**Goal of the exercise**
Scan the listing below. Copy each line that contains "agent".

**Data under study**
* * * *

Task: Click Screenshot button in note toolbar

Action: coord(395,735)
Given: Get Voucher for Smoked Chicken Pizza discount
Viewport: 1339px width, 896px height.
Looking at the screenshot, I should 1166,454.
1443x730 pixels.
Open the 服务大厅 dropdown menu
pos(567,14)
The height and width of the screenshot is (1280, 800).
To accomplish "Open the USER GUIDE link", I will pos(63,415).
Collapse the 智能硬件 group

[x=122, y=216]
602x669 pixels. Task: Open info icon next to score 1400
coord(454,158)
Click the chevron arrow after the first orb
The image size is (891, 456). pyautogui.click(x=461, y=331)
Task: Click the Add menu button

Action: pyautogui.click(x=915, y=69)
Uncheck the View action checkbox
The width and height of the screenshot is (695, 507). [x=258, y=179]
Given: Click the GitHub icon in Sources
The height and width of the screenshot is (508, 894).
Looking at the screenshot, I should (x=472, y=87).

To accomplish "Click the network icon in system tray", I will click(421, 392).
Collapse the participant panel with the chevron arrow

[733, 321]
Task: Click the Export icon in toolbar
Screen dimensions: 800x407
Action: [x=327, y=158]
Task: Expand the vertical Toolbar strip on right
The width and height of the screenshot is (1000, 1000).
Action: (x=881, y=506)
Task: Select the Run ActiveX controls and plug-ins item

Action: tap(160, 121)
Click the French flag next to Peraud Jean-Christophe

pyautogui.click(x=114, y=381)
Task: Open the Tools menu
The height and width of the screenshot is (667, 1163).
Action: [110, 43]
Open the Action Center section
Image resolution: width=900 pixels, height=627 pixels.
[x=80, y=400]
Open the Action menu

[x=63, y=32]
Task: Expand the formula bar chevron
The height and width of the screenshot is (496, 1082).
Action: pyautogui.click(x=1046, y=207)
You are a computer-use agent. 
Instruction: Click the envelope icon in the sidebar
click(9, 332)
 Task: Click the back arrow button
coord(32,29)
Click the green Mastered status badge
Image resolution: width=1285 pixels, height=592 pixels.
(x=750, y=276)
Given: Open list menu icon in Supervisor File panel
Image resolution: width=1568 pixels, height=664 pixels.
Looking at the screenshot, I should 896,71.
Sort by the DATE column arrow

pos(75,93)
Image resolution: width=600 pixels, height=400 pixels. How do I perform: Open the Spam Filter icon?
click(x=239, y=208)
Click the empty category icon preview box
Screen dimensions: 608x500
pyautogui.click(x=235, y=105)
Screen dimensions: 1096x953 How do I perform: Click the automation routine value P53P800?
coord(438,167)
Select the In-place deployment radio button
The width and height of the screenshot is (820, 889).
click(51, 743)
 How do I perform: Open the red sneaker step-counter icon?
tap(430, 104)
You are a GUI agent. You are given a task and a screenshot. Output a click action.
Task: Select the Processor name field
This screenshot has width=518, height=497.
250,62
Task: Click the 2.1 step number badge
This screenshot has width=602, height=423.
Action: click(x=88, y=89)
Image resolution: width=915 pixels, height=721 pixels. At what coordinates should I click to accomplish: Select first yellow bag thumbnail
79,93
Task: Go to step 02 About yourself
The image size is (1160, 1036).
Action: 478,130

* * * *

**Output for this task**
You are a computer-use agent. 
You are a GUI agent. You are given a task and a screenshot. Output a click action.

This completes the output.